The Code of Civil Procedure, 1908, consolidated and amended the laws relating to the procedure of the Courts of Civil Judicature in India. The object of prescribing the procedure is to facilitate justice and further its ends2. What we can conclude out of the above mentioned object is that no party should suffer from the vice of justice and absolute justice must be provided.

Disputes can be varied and it is not possible to make a proper and rigid law for the same. If words of the code are restricted then justice will suffer a setback. As such there is no hurdle faced in furtherance of justice but the situation which the Courts sometimes face is the absence of provision to meet with certain reliefs, it is with this object to grant bonafide reliefs or exercise of power to do justice i.e. which can be exercised ex debito justitiae3, in the absence of express provisions in the code and in absentia of any procedure, inherent powers of Court and the scheme there under is engrafted under the Code of Civil Procedure. It is clear that Inherent Powers are complementary to those powers and the Court is free to exercise them for the ends of justice or to prevent the abuse of the process of the Court4.

In the very recent verdict5 the Hon’ble Supreme Court upheld that Section 151 of the Code recognizes the discretionary power inherited by every Civil Court as a necessary corollary for rendering justice in accordance with law, to do what is ‘right’ and undo what is ‘wrong’.

Section 151 of CPC reads: “Nothing in the code shall be deemed to limit or otherwise affect the inherent powers of the Court to make such orders as may be necessary for the ends of justice or to prevent abuse of the process of the Court.

Section 151 deals with saving of inherent powers of the Court and provides that nothing in Civil Procedure Code shall be deemed to limit or otherwise affect the inherent power of the Court to make such orders as may be necessary for the ends of justice or to prevent abuse of the process of the Court.

Section 151 delineates the inherent power of a Civil Court. It enables the Court to make orders necessary (i) for the ends of justice, or (ii) to prevent of abuse of process of the Court, and (iii) there is no limitation in such inherent power under the Code.

It is clearly specified that the Code has not created any new power but has preserved the power to act in the ends of justice and to prevent abuse of the processes of the Court, which existed in the Civil Courts per se, simply because it’s a Court of Justice.

  1. Ends of justice

In other words, ‘ends of justice’ can also be understood as objectives of justice. In the case of Debendranath v. Satya Bala Dass6, the phrase “ends of justice” was explained and it was held that “ends of justice are solemn words and not mere polite expression in juristic methodology and justice is the pursuit and end of all law. But these words do not mean vague and indeterminate notions of justice according to statutes and laws of the land”. In other words, it can be said that inherent powers of a Court can be invoked only for the attainment of the ends of substantial justice; Court may do what is fair and equitable7.

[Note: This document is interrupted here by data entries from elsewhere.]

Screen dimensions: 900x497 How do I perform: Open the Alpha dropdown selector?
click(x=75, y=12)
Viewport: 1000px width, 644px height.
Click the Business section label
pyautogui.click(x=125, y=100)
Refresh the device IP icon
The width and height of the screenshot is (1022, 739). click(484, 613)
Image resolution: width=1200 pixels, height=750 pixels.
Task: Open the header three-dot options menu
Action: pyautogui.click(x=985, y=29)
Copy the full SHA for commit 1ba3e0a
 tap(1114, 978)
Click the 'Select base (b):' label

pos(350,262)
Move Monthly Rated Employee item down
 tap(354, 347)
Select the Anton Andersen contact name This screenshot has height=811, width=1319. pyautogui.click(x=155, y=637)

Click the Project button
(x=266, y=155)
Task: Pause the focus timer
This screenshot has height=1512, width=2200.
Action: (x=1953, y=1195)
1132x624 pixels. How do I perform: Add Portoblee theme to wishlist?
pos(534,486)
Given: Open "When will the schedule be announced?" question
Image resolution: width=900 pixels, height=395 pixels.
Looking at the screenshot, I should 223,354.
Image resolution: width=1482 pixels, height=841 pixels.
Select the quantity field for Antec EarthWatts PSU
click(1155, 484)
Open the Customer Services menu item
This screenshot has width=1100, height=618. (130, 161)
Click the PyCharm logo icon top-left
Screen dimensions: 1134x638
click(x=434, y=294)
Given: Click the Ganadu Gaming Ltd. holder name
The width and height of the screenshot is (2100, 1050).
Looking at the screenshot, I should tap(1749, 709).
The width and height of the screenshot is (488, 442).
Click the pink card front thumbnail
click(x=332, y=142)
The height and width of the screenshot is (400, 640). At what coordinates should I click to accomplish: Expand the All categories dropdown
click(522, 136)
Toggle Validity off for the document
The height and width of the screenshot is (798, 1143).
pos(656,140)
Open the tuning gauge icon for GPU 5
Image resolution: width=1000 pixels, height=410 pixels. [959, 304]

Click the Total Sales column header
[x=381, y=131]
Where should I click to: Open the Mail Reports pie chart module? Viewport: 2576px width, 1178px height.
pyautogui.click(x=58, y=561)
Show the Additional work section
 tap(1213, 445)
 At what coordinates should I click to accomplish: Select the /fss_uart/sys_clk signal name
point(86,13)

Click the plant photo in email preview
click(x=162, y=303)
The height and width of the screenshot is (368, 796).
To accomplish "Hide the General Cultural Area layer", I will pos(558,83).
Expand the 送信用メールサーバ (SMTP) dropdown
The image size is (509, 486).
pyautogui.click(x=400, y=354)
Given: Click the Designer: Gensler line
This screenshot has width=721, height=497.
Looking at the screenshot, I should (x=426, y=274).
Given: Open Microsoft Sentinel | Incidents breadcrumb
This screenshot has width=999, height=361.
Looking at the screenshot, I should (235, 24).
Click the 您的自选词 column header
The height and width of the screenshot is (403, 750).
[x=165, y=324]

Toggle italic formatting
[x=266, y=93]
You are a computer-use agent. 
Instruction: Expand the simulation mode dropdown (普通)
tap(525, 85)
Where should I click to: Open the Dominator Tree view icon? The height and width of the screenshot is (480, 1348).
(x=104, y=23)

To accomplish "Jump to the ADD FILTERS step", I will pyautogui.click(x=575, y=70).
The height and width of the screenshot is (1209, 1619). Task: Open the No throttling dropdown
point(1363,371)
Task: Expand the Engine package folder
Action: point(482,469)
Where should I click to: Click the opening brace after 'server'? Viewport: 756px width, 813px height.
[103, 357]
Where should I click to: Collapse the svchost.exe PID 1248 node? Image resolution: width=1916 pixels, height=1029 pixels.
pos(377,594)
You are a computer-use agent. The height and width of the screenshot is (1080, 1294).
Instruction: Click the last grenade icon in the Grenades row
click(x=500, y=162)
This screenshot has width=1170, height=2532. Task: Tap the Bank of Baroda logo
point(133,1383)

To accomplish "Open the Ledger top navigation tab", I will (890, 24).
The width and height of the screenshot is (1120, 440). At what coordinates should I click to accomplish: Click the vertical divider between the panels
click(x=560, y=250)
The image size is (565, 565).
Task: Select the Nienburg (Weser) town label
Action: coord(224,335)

  1. Abuse of the process of the Court

The phrase is generally used in connection with action for using some process of Court maliciously to cause injury to the other person. Here, abuse of process means the frivolous and vexatious use of legal proceedings8 and abuse of the process of the Court also means the malicious and improper use of some regular legal proceedings to obtain an unfair advantage over an opponent9.

The inherent powers exercised under S. 151, C.P.C. are discretionary. In considering the question of propriety in invoking the power, the Court should take into account several matters, some of which are the complexity of the question involved, availability of a more complete and efficacious remedy by means of a suit and the apparent justice of the claim. These are not exhaustive but merely illustrative. They would vary according to the facts and circumstances of each case. No hard and fast rule can be laid down.

     iii. Limitations

The power u/s 151 cannot be exercised if its exercise is inconsistent with or comes into conflict with any of the powers expressly or by necessary implication conferred by the other provisions of the code10. It cannot be invoked as substitute for appeal, revision or review. In exercise of inherent powers, however, the Court cannot override general principles of law. It can only be for securing ends of justice and to prevent abuse of process of Court11Also it cannot be invoked to grant a relief beyond the scope of law12.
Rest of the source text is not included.